*** Dataset content Section Begins ***

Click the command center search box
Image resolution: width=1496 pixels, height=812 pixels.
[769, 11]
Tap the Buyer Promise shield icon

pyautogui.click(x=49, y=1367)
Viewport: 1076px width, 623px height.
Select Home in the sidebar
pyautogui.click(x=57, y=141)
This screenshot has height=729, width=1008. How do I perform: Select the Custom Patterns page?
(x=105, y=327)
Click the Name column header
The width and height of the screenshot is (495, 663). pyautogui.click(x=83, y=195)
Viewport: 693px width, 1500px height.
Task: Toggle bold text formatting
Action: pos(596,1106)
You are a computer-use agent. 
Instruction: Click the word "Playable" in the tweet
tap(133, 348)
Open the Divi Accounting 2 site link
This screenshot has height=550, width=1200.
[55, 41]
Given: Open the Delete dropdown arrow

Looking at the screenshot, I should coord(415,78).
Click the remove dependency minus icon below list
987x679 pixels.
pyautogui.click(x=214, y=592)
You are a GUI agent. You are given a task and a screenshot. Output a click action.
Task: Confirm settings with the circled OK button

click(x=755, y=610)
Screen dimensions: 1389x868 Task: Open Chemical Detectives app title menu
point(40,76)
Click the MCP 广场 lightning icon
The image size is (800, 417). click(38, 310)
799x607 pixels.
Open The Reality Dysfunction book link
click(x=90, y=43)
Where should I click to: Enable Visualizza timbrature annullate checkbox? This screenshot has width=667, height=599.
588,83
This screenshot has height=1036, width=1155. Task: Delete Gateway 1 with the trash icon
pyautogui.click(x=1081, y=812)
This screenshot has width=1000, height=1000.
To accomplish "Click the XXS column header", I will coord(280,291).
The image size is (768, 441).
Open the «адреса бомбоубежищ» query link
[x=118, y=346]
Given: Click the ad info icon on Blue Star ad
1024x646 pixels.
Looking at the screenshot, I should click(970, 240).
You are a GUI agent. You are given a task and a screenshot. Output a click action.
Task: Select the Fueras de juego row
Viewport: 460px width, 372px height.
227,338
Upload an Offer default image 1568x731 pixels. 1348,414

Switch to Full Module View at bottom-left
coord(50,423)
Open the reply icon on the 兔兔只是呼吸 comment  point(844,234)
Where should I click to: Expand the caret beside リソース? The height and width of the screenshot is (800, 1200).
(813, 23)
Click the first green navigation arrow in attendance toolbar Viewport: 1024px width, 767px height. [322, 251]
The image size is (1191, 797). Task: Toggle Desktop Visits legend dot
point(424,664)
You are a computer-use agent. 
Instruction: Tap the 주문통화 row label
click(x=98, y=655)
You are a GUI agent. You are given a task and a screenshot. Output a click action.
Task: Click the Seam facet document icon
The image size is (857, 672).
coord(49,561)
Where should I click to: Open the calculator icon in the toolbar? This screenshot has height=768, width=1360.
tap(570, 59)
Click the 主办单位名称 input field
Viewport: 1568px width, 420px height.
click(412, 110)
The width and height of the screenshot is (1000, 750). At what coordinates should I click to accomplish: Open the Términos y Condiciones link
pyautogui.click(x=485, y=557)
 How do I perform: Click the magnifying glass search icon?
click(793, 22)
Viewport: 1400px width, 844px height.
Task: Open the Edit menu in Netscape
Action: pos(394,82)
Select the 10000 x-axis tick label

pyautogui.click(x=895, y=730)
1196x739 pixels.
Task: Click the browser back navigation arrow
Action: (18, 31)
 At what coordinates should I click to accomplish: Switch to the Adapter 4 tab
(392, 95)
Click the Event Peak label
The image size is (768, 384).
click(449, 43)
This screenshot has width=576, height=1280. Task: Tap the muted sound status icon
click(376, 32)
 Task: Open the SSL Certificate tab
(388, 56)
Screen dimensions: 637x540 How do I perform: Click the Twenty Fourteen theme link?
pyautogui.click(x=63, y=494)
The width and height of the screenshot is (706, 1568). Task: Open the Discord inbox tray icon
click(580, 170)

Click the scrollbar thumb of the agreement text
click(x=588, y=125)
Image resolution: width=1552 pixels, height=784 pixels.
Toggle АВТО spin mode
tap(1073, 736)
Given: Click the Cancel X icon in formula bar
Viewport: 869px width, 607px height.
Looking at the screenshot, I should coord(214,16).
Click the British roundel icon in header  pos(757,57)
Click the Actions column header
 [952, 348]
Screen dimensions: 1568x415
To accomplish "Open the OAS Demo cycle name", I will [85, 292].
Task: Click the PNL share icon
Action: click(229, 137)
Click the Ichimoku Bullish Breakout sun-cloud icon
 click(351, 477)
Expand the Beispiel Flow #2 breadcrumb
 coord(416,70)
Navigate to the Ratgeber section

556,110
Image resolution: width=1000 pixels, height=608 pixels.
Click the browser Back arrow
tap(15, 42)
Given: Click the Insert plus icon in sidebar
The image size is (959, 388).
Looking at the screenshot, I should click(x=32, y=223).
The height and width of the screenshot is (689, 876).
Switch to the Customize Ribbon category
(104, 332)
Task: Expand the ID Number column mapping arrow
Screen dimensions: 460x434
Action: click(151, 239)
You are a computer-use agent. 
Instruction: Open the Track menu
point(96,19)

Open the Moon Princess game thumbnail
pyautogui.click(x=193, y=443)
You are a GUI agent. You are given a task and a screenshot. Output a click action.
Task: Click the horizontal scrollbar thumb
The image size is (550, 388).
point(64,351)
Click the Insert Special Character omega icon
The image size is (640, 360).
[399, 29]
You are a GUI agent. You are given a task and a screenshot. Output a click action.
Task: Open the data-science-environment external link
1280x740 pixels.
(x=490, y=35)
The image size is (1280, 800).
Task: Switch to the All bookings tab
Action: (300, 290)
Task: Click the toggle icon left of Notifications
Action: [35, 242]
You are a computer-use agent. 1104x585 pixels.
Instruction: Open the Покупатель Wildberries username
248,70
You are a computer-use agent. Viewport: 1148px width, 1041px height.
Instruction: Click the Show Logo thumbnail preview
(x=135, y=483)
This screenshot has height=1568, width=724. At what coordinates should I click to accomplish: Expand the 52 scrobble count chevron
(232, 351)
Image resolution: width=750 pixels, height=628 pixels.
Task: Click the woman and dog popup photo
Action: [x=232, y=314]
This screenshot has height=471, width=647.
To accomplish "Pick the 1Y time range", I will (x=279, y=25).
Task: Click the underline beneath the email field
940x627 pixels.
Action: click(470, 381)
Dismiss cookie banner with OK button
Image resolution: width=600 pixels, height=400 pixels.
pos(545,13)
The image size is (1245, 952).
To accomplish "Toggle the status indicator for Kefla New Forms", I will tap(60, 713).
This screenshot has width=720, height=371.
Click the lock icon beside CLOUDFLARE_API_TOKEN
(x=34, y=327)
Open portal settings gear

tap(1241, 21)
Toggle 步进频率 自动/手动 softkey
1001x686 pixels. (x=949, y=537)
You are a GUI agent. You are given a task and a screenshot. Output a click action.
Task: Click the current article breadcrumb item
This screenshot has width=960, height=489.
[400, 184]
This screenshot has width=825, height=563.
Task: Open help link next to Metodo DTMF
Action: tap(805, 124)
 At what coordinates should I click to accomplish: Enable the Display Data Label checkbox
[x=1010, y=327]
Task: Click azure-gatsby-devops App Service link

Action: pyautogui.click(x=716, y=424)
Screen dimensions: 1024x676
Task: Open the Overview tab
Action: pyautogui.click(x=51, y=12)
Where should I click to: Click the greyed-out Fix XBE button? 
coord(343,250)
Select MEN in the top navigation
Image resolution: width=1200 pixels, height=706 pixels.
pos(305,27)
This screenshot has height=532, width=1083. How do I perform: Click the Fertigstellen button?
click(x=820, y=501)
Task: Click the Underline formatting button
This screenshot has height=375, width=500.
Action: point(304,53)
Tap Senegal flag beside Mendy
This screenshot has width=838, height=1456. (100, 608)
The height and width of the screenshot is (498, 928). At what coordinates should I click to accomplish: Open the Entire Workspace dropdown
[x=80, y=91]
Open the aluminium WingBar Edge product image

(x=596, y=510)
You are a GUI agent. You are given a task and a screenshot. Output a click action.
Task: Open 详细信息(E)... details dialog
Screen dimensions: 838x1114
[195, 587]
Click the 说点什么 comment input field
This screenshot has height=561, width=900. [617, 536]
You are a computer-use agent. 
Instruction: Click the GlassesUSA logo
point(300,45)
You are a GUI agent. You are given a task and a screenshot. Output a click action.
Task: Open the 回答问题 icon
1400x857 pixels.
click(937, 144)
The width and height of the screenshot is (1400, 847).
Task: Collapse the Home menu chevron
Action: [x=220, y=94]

*** Dataset content Section Ends ***

> _Exercise details_
Your answer should hold exactly the lines from the one containing "This screenshot has height=532, width=1083." to the last line of the data, both included, and no others.

> _Answer for the task_
This screenshot has height=532, width=1083. How do I perform: Click the Fertigstellen button?
click(x=820, y=501)
Task: Click the Underline formatting button
This screenshot has height=375, width=500.
Action: point(304,53)
Tap Senegal flag beside Mendy
This screenshot has width=838, height=1456. (100, 608)
The height and width of the screenshot is (498, 928). At what coordinates should I click to accomplish: Open the Entire Workspace dropdown
[x=80, y=91]
Open the aluminium WingBar Edge product image

(x=596, y=510)
You are a GUI agent. You are given a task and a screenshot. Output a click action.
Task: Open 详细信息(E)... details dialog
Screen dimensions: 838x1114
[195, 587]
Click the 说点什么 comment input field
This screenshot has height=561, width=900. [617, 536]
You are a computer-use agent. 
Instruction: Click the GlassesUSA logo
point(300,45)
You are a GUI agent. You are given a task and a screenshot. Output a click action.
Task: Open the 回答问题 icon
1400x857 pixels.
click(937, 144)
The width and height of the screenshot is (1400, 847).
Task: Collapse the Home menu chevron
Action: [x=220, y=94]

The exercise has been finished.